| The task |
Find every line in the entries below that contains the word "Please", and copy each of those lines.

| Supplied data |
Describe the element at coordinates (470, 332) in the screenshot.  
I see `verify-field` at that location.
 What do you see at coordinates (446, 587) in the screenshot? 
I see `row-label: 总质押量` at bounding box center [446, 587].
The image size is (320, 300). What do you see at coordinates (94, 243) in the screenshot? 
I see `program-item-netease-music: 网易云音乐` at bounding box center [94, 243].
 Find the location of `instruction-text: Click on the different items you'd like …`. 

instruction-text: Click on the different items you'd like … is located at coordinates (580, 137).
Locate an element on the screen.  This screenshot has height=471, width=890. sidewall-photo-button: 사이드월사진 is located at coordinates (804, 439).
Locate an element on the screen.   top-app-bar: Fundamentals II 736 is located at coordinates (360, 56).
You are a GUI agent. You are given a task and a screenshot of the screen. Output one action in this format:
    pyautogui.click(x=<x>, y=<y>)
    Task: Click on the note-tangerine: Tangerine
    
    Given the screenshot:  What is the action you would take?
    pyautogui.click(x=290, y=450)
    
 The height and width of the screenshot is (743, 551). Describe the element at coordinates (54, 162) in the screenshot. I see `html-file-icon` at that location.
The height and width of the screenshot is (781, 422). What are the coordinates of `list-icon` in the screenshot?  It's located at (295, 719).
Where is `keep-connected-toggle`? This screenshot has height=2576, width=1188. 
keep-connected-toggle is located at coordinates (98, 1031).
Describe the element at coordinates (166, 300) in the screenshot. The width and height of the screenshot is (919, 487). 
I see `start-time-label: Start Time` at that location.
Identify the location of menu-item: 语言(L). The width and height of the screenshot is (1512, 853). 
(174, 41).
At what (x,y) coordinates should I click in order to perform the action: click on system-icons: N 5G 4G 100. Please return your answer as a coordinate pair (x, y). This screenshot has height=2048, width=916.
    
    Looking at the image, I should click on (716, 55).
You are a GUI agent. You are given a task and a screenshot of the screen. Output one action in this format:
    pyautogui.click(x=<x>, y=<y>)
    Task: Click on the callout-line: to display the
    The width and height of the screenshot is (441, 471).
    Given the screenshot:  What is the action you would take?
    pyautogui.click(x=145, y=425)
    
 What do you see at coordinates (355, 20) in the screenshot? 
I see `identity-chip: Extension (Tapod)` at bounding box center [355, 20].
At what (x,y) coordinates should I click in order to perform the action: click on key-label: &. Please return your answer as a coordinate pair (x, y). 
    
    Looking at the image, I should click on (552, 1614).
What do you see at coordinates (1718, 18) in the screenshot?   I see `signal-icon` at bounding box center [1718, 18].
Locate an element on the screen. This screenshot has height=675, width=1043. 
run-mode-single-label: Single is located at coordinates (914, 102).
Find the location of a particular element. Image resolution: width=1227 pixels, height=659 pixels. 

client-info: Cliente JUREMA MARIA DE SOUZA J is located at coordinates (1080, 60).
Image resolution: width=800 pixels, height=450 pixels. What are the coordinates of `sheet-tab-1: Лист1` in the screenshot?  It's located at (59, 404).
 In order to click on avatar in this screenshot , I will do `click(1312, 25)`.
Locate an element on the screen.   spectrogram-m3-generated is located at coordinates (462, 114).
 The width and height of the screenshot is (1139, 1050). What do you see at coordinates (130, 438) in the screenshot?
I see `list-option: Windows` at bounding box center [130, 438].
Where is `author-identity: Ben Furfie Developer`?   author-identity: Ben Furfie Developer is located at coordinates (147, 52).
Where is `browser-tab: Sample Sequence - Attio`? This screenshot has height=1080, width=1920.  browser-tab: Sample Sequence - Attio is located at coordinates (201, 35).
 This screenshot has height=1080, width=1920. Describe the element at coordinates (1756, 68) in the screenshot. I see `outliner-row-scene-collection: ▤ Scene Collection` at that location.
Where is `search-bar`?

| Solved problem |
At what (x,y) coordinates should I click in order to perform the action: click on system-icons: N 5G 4G 100. Please return your answer as a coordinate pair (x, y). This screenshot has height=2048, width=916.
At what (x,y) coordinates should I click in order to perform the action: click on key-label: &. Please return your answer as a coordinate pair (x, y). 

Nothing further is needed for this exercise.